There is no secret that the Slovak economy is dependent on the car industry which is by far the largest private sector employer in the country. An estimated 200,000 people work for the three already existing big carmakers Kia, PSA Peugeot Citroen and VW and their networks of suppliers and subcontractors. The fourth one Jaguar Land Rover which is currently building a factory near the town of Nitra will add to that number.
"Between 2017 and 2020 the Slovak industry will need 45,000 new employees from which 15% should be university graduates and the rest technical and vocational school graduates. The problem is that the structure of those coming to the labour market now is far from what we need- they studied something else and need requalification," says Juraj Sinay the head of the Slovak Association of the Automotive Industry, one of the organisations that openly admits that the market needs to open to the foreign labour force too as requalification will not solve the problem of the shortages of workers. If you think in terms of offered salaries in the card industry- the carmakers themselves offer their workers at the assembly line an average gross wage of around €900; in addition to this they can receive a variety of bonuses for night, weekend shifts or special projects. Engineers are offered around €1,400 with a similar system of bonuses applied.
The car industry is not the only one hungry for employees. According to the Economy Ministry there is another sector that has high potential for growth in Slovakia- shared services centres. Deputy Economy Minister Rastislav Chovanec explains. "We have identified the shared services centres as the sector with the best perspective from the long term point of view. Last year the employment in this field went up by 11 percent on average which made it the fastest growing sector in Slovakia. It's very real that by 2020 it will reach 60,000 employees and it will be second only to the car industry in its importance for the Slovak economy. The main reason behind the current growth is that it offers good salaries. The average salary in this sector is twice the average salary within the Slovak economy."
Taking into account the latest available data from the Slovak Statistics Office from the first quarter of this year and the Deputy Minister's words, the gross average monthly salary in shared services centres should be about €1,800 before taxes. According to the same source financial and insurance services and ICT sectors topped the list of the highest salaries with €1,791 and €1,743 respectively. At the other end are accommodation and restaurants and construction where employees earn roughly a third of these sums. Profesia has been running its own salary surveys based on concrete positions and locations and which allows jobseekers to compare salaries on its website. According to their findings it depends very much on which position you work in the shared services centres sector because in Slovakia a supervisor in a call centre makes on average about €1,187 before taxes per month while a helpdesk operator about €915. A billing specialist is paid about €1,120 on average and an IT support specialist €1,335. "Based on our data from this survey, currently the average gross salary in Slovakia is about €1,129 per month. We have, however, to bear in mind that there are big regional differences in Slovakia with Bratislava clearly on top when it comes to the highest salaries. The further East you go the lower the salaries are. It's very important to look at salaries for concrete positions and a concrete location as regional differences can be even in the range of 20% or higher. It can happen that in the same company for a similar position somebody in Košice is offered less than a colleague in Bratislava," explains Nikola Richterová from Profesia.

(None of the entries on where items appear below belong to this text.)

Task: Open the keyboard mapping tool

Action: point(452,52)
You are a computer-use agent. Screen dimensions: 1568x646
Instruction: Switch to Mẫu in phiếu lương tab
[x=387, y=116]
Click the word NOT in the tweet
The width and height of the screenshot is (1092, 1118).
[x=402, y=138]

Oh, and apart from these regional differences one should not forget that in Slovakia on average women are paid by 9 percent less than men for the same position and level of experience and as much as 23 percent less overall. This is mainly caused by the fact that women dominate the working force in sectors such as healthcare, education and accommodation and food services which are far from the top of the best payers. Healthcare and education are in fact the sectors which require high skills, face serious shortages of Slovak personnel but also have the highest bureaucratic barriers when it comes to access for migrants despite the fact there is low interest from foreigners' side anyway. Sounds like a paradox? Slovakia's immigration policy is not user friendly overall despite the pressure from various industries to change it."Bringing in foreign employees, especially from a country outside the European Union, adds to the costs with the labour force. Even if shared service centres got a change in the law reducing the period in which the residence permit has to be issued to a maximum of 30 days and there are some facilities for employees moving from one branch of the same company to another, there is still a lot of a paperwork to be filled. That employer also has to have a cost-benefit approach as it happens that foreigners will choose Slovakia only as a short stop on their way to better paid and more attractive jobs in Western Europe. When choosing a country, people, especially highly skilled ones, look at the bigger picture not only at salary and benefits- they also care about the quality of life in that place, schools for kids, healthcare and so on", says Nikola Richterová.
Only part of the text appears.